_Problem requirements_.
If a line below contains the string "gear", return that line.

********

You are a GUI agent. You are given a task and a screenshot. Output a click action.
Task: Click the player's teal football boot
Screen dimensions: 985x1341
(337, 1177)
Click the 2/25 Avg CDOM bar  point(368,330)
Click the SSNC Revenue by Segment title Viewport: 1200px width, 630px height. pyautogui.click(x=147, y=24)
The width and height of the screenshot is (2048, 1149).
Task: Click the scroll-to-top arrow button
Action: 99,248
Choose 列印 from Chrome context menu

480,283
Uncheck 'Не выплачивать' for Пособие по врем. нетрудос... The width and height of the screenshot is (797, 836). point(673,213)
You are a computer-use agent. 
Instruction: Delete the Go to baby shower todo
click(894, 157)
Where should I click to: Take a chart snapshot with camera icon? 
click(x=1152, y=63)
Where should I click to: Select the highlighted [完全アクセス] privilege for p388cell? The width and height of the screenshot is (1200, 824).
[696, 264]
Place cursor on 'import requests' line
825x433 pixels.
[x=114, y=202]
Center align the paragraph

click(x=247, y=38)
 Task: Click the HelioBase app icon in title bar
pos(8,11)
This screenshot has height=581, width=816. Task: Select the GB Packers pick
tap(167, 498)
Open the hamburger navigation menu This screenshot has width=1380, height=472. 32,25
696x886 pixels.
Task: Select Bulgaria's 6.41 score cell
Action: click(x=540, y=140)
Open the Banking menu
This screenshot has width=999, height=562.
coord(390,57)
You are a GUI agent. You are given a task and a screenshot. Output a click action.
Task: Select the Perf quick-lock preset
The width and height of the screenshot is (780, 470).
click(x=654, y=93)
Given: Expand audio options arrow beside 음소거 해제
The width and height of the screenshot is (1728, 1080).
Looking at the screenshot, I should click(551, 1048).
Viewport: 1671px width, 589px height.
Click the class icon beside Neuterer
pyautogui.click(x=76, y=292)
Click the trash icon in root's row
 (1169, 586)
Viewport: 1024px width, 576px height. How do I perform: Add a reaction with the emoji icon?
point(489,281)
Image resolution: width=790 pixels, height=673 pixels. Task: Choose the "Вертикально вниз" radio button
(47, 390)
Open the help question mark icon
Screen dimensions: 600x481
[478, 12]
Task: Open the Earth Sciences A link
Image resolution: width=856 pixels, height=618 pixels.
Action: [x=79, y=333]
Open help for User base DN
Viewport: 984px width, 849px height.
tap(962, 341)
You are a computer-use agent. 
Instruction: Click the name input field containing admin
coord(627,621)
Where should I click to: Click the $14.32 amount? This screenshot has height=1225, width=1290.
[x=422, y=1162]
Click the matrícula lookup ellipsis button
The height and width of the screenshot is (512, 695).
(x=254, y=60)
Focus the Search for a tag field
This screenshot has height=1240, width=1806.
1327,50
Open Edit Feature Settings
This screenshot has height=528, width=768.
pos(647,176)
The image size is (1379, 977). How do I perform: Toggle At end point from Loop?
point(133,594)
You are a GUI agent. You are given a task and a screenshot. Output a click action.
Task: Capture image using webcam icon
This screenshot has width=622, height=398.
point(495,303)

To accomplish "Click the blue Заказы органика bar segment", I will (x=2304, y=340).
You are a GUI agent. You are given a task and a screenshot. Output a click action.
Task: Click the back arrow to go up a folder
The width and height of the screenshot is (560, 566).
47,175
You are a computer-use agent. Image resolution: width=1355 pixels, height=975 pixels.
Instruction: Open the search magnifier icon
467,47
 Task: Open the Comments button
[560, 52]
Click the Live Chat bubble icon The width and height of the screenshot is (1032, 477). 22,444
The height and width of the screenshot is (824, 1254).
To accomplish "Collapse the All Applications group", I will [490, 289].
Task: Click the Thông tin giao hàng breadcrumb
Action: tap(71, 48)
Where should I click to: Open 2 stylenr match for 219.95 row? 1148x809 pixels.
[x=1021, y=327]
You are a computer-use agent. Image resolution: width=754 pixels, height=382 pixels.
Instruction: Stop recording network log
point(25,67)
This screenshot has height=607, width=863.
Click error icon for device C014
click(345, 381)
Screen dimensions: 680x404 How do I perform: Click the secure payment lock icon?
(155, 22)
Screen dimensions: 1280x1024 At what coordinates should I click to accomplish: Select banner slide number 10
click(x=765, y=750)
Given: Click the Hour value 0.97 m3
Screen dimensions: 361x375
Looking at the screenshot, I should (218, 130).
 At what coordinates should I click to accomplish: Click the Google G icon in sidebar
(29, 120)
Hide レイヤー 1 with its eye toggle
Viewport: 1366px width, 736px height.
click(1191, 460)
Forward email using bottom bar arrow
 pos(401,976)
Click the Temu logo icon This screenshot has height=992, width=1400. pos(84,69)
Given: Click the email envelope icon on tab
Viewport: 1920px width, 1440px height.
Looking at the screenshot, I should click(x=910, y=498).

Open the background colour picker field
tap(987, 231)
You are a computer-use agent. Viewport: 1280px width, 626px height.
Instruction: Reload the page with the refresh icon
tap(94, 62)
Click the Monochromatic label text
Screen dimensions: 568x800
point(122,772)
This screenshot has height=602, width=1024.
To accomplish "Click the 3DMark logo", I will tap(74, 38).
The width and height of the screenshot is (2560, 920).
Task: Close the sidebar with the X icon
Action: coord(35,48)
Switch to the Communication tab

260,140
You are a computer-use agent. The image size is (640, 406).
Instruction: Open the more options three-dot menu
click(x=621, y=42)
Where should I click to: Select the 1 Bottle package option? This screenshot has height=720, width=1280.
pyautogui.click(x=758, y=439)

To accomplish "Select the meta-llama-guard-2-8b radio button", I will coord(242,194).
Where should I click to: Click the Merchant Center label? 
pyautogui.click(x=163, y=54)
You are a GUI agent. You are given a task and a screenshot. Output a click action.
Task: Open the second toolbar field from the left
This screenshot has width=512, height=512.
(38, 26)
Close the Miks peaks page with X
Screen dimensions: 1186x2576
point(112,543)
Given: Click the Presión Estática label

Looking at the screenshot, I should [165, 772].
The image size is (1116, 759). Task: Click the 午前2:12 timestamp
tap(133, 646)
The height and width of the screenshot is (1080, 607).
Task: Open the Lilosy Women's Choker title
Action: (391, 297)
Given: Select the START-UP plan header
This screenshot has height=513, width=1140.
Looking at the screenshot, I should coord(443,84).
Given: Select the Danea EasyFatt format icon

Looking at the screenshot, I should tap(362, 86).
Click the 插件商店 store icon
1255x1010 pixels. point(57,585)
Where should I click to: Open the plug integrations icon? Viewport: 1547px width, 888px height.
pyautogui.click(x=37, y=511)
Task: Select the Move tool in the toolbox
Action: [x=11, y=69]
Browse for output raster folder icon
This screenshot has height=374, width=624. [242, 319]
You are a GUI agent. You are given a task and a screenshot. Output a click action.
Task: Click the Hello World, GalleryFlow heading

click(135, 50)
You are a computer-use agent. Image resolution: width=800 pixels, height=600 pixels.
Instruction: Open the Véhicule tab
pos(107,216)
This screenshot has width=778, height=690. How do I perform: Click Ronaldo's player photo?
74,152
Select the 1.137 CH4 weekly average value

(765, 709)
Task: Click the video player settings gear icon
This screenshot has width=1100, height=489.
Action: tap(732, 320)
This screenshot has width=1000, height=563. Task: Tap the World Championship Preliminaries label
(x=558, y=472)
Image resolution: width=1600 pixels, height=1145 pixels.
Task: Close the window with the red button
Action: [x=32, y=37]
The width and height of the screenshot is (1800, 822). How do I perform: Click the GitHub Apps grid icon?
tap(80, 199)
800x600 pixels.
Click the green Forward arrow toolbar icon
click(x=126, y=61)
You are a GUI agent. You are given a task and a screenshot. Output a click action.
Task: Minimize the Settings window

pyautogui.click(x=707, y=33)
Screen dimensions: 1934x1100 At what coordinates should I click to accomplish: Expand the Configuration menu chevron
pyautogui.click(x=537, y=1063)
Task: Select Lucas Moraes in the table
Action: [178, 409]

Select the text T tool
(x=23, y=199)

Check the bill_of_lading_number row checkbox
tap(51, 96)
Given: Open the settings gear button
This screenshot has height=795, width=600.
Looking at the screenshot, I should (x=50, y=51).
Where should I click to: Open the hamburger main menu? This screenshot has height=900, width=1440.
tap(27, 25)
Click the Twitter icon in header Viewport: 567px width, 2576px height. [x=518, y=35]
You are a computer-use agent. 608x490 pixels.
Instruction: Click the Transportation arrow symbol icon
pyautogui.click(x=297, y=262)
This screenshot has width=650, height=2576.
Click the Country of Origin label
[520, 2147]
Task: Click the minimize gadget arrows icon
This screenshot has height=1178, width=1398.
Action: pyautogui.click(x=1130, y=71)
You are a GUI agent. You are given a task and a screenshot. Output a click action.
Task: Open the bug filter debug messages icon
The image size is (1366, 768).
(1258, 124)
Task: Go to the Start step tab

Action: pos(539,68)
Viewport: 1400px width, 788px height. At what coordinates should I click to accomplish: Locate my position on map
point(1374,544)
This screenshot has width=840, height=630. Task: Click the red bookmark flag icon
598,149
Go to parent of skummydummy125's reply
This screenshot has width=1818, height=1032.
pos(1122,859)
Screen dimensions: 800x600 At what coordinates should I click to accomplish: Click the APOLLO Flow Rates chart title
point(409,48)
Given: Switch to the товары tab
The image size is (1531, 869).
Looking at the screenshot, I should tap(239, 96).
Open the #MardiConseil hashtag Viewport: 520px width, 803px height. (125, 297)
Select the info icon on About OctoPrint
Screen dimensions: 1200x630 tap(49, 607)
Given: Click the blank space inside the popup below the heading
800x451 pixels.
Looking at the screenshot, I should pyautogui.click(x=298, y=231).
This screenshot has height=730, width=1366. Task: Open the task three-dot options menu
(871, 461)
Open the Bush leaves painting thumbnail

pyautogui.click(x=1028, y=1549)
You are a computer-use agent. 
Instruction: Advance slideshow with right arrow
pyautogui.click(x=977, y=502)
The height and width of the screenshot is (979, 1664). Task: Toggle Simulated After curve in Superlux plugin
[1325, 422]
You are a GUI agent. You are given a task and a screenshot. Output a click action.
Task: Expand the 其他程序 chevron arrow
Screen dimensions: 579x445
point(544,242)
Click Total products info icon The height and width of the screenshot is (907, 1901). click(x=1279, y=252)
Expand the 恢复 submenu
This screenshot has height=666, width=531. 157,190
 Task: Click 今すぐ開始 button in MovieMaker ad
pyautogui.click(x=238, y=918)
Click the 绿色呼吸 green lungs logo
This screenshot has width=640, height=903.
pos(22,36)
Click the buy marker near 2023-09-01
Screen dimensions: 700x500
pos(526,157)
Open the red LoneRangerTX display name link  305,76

********

_Expected output_.
Task: Click the video player settings gear icon
Given: Open the settings gear button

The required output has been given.